Search code examples
phpsessionmemory-managementmemory-limit

How to manage PHP memory?


I wrote a one-off script that I use to parse PDFs saved on the database. So far it is working okay until I ran out of memory after parsing 2,700+ documents.

The basic flow of the script is as follows:

  1. Get a list of all the document IDs to be parsed and save it as an array in the session (~155k documents).
  2. Display a page that has a button to start parsing
  3. Make an AJAX request when that button is clicked that would parse the first 50 documents in the session array

$files = $_SESSION['files'];

$ids = array();

$slice = array_slice($files, 0, 50);
$files = array_slice($files, 50, null); // remove the 50 we are parsing on this request

if(session_status() == PHP_SESSION_NONE) {
  session_start();
}
$_SESSION['files'] = $files;
session_write_close();

for($i = 0; $i < count($slice); $i++) {
  $ids[] = ":id_{$i}";
}
$ids = implode(", ", $ids);

$sql = "SELECT d.id, d.filename, d.doc_content
  FROM proj_docs d
  WHERE d.id IN ({$ids})";

$stmt = oci_parse($objConn, $sql);
for($i = 0; $i < count($slice); $i++) {
  oci_bind_by_name($stmt, ":id_{$i}", $slice[$i]);
}
oci_execute($stmt, OCI_DEFAULT);
$cnt = oci_fetch_all($stmt, $data);
oci_free_statement($stmt);

# Do the parsing..
# Output a table row..

  1. The response to the AJAX request typically includes a status whether the script has finished parsing the total ~155k documents - if it's not done, another AJAX request is made to parse the next 50. There's a 5 second delay between each request.

Questions

  • Why am I running out of memory when I was expecting that peak memory usage would be when I get a list of all the document IDs on #1 since it holds all of the possible documents not a few minutes later when the session array holds 2,700 elements less?
  • I saw a few questions similar to my problem and they suggested to either set the memory to unlimited which I don't want to do at all. The others suggested to set my variables to null when appropriate and I did that but I still ran out of memory after parsing ~2,700 documents. So what other approaches should I try?

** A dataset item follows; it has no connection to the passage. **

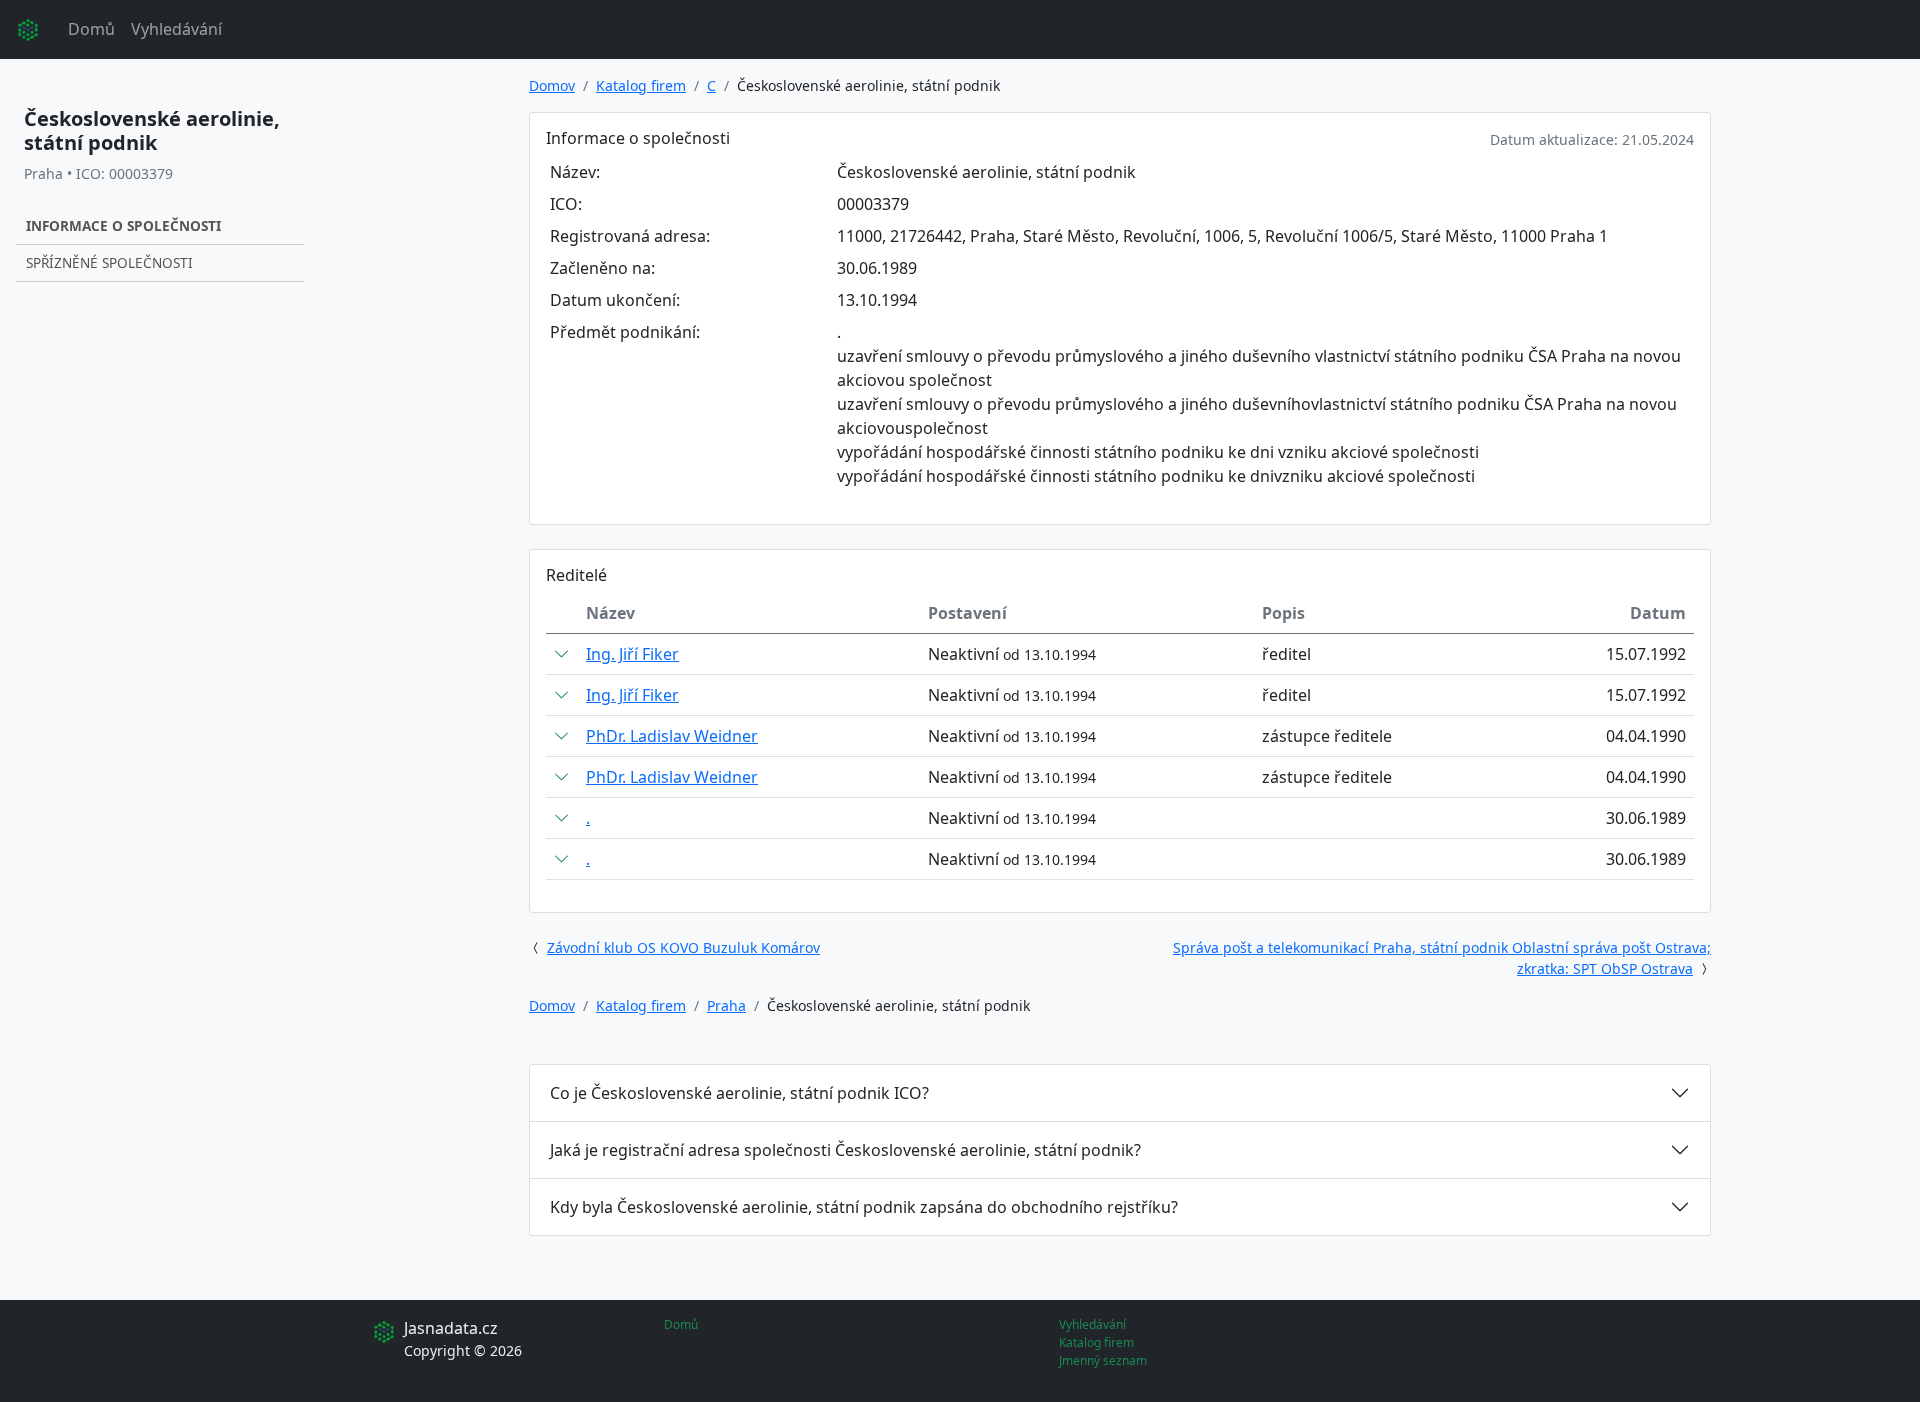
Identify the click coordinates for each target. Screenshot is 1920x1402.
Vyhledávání (176, 29)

# Freeing some memory space
$batch_size = null;
$with_xfa = null;
$non_xfa = null;
$total = null;
$files = null;
$ids = null;
$slice = null;
$sql = null;
$stmt = null;
$objConn = null;
$i = null;
$data = null;
$cnt = null;
$display_class = null;
$display = null;
$even = null;
$tr_class = null;

Solution

  • So I'm not really sure why but reducing the number of documents I'm parsing from 50 down to 10 for each batch seems to fix the issue. I've gone past 5,000 documents now and the script is still running. My only guess is that when I was parsing 50 documents I must have encountered a lot of large files which used up all of the memory allotted.

    Update #1

    I got another error about memory running out at 8,500+ documents. I've reduced the batches further down to 5 documents each and will see tomorrow if it goes all the way to parsing everything. If that fails, I'll just increase the memory allocated temporarily.

    Update #2

    So it turns out that the only reason why I'm running out of memory is that we apparently have multiple PDF files that are over 300MB uploaded on to the database. I increased the memory allotted to PHP to 512MB and this seems to have allowed me to finish parsing everything.